They are only applied when the client reconnects, have you tried that?

 

More troubleshooting tips are here:

https://documentation.meraki.com/zGeneral_Administration/Tools_and_Troubleshooting/Troubleshooting_G...

Thanks... are you saying that I have to physically disconnect the computer from the LAN (unplug the ethernet cable) and reconnect? Or is there some other disconnect you're referring to? This PC is always hard-wired in today... That's going to be a real pain if I have to do that for every PC I need to apply group policies for. 

 

 

Well it's a sure way to get the policy to apply immediately. The problem is that otherwise flows could be kept open. Can you try cycling the port the client is connected to?

So I unplugged the machine this morning, replugged it, and the restrictions still aren't taking effect. This seems like such a simple thing but I can't figure out why it's not working.

What are you using to test? I'll have a try here to see if it works for me.

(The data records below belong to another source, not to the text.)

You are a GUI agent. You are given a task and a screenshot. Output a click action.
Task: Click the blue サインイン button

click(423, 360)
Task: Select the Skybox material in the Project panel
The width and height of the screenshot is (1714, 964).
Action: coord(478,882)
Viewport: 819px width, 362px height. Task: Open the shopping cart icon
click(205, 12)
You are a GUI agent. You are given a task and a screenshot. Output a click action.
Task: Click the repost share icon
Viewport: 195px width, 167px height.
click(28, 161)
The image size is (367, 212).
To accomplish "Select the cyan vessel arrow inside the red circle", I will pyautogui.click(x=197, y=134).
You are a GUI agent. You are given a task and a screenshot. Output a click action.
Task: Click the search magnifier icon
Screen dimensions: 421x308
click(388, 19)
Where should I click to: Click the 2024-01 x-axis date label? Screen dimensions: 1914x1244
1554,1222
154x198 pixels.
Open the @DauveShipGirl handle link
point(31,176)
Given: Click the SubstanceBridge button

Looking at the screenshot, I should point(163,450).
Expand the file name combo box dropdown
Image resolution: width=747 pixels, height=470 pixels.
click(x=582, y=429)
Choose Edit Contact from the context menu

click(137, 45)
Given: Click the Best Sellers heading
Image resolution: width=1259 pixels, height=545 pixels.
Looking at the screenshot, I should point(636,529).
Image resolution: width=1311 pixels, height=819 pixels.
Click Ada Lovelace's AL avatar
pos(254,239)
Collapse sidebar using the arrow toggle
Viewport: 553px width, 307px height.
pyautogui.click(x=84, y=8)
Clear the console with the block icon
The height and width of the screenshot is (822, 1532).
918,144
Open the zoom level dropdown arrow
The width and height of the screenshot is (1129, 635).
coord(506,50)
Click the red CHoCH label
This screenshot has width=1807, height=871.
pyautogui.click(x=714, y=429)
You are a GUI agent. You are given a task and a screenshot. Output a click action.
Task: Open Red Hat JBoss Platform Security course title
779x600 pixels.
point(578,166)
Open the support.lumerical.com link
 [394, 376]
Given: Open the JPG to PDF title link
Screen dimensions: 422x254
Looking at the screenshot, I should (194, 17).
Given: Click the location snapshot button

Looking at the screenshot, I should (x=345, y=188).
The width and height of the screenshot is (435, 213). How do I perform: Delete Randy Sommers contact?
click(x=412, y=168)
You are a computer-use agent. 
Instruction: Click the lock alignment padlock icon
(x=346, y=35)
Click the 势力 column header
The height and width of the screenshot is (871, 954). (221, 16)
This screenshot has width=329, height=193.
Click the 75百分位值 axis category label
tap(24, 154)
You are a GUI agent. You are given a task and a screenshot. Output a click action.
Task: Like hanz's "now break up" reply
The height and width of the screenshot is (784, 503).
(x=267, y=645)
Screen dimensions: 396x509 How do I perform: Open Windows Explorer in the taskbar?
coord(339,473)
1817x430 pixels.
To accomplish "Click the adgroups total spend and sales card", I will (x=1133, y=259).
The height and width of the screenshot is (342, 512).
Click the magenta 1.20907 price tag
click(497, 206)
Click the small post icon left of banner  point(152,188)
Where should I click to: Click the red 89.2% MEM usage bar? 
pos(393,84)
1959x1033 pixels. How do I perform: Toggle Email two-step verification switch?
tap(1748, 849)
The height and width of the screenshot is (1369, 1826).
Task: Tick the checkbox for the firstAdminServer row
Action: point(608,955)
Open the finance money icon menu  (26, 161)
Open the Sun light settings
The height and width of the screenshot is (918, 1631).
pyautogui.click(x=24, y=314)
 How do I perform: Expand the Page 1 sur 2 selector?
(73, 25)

I'm looking purely at the Meraki dashboard and our SIEM tool that is pulling logs from the Meraki. Given the rules specified in the group policy I screenshotted in my post, I would expect an IP like 81.161.59.85 to be blocked, for example. But both tools show me there is still traffic flowing to that IP.

I'll add that this is an employee's computer and I haven't gotten around to actually monitoring the traffic _on_ the machine (for example, using Wireshark), but I felt the tools I listed above are evidence enough. And I'd prefer to block this kind of traffic on the network side anyway, rather than trying to fix individual computers.

Thanks a ton for your help!

Another data point - in the group policy we have all file sharing sites blocked in layer 7, including dropbox. I just confirmed that dropbox was indeed blocked from the computer. I tweaked that layer 7 rule to allow dropbox, and now it's accessible from that computer.

So it seems like it's working, sort of. But my layer 3 IP rules and my layer 7 country rules are not.